This example demonstrates the code entry point pattern using runtime where Python code serves as the entry point instead of an LLM orchestrator.
tools.py::main (deterministic code)
├── calls list_pitchdecks() directly
├── for each deck: runtime.call_agent("pitch_evaluator", ...)
└── writes results directly (Path.write_text)
pitch_evaluator.agent (LLM analysis)
Compare to the LLM-orchestrated version (examples/pitchdeck_eval/):
main.agent (LLM orchestrator)
├── calls list_files() tool
├── for each deck: calls pitch_evaluator agent
└── writes results via filesystem tool
The orchestration logic in this workflow is purely mechanical:
- List PDF files in a directory
- Loop over each file
- Call an analyzer
- Write results to disk
An LLM adds no value to these steps. Using a code entry point:
- Saves tokens: No LLM reasoning for trivial orchestration
- Deterministic: Same input always produces same behavior
- Faster: No LLM latency for the orchestration loop
- Testable: Pure Python functions can be unit tested
The LLM is reserved for what it's good at: evaluating pitch decks.
The entry function in tools.py is selected by project.json and receives a
runtime handle, so it can call agents by name:
from llm_do.runtime import CallContext
async def main(_input_data, runtime: CallContext) -> str:
"""Entry point - Python orchestration."""
decks = list_pitchdecks()
for deck in decks:
# Call LLM agent via call_agent
report = await runtime.call_agent(
"pitch_evaluator",
{"input": "Evaluate this pitch deck.", "attachments": [deck["file"]]},
)
# Write result (deterministic)
Path(deck["output_path"]).write_text(report)
return f"Evaluated {len(decks)} pitch deck(s)"The runtime.call_agent() method accepts either:
- An agent name (string) - looks up the agent in the registry (populated from
.agentfiles) - An
AgentSpecinstance - invokes the agent directly
Entry functions are trusted code, but agent calls still go through the tool
plane and respect approval policies/toolset configs (for parity and
observability). Use approval_mode: "prompt" in project.json if you want
interactive approvals.
pip install -e . # llm-do from repo root
export ANTHROPIC_API_KEY=...# Run from anywhere - no cd needed
llm-do examples/pitchdeck_eval_code_entry/project.json
# Or with uv
uv run llm-do examples/pitchdeck_eval_code_entry/project.jsonFile paths (input/, evaluations/) resolve relative to where tools.py lives,
matching how filesystem_project works for agent files.
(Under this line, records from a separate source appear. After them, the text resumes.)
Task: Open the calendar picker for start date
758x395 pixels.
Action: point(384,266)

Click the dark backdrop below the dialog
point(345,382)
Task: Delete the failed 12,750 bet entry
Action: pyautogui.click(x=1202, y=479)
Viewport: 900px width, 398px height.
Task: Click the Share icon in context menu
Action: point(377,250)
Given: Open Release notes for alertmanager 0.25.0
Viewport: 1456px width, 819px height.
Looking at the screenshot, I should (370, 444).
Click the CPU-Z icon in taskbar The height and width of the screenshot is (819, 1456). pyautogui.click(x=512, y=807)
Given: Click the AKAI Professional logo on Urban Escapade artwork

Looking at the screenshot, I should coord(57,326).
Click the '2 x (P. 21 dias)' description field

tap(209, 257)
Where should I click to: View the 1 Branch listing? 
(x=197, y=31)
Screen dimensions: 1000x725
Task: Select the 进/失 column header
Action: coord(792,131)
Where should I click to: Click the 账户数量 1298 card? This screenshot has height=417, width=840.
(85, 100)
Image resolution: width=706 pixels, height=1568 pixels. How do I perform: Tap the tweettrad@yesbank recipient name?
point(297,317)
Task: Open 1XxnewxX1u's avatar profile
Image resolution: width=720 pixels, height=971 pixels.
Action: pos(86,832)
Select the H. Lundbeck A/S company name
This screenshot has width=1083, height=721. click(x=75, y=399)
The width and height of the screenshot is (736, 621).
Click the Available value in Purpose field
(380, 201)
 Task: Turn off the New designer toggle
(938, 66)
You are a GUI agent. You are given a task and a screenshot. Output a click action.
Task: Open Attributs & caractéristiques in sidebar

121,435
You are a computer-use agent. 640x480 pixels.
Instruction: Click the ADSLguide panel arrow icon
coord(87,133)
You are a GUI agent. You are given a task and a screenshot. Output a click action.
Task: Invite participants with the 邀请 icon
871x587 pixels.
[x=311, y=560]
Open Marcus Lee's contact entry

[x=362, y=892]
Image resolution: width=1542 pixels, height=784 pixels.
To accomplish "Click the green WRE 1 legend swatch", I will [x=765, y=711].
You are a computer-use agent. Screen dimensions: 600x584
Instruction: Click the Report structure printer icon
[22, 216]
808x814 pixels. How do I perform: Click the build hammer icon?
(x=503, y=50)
To use a different model, edit the model: field in pitch_evaluator.agent (must support PDF/vision).
pitchdeck_eval_code_entry/
├── project.json # Manifest defining entry point and files
├── tools.py # Code entry point: main() + list_pitchdecks()
├── pitch_evaluator.agent # LLM evaluator
├── input/ # Drop PDFs here
└── evaluations/ # Reports written here
This example represents "full stabilizing" - only LLM calls are for actual analysis:
Original LLM-Orchestrated Code Entry Point
─────────────────────────────────────────────────────────────────────
LLM lists files → Python tool → Python tool
LLM generates slugs → Python tool → Python tool
LLM orchestrates → LLM orchestrates → Python code
LLM evaluates → LLM evaluates → LLM evaluates
Choose the right level based on your needs:
- LLM-Orchestrated: Mechanical tasks in Python, orchestration in LLM
- Code Entry Point: Only reasoning tasks use LLM tokens
See also examples/pitchdeck_eval_direct/ for running the same pattern directly from Python without the CLI.
If you embed this manifest flow programmatically, use project-layer APIs:
llm_do.project.build_registry(...), llm_do.project.resolve_entry(...), and
llm_do.project.build_registry_host_wiring(project_root).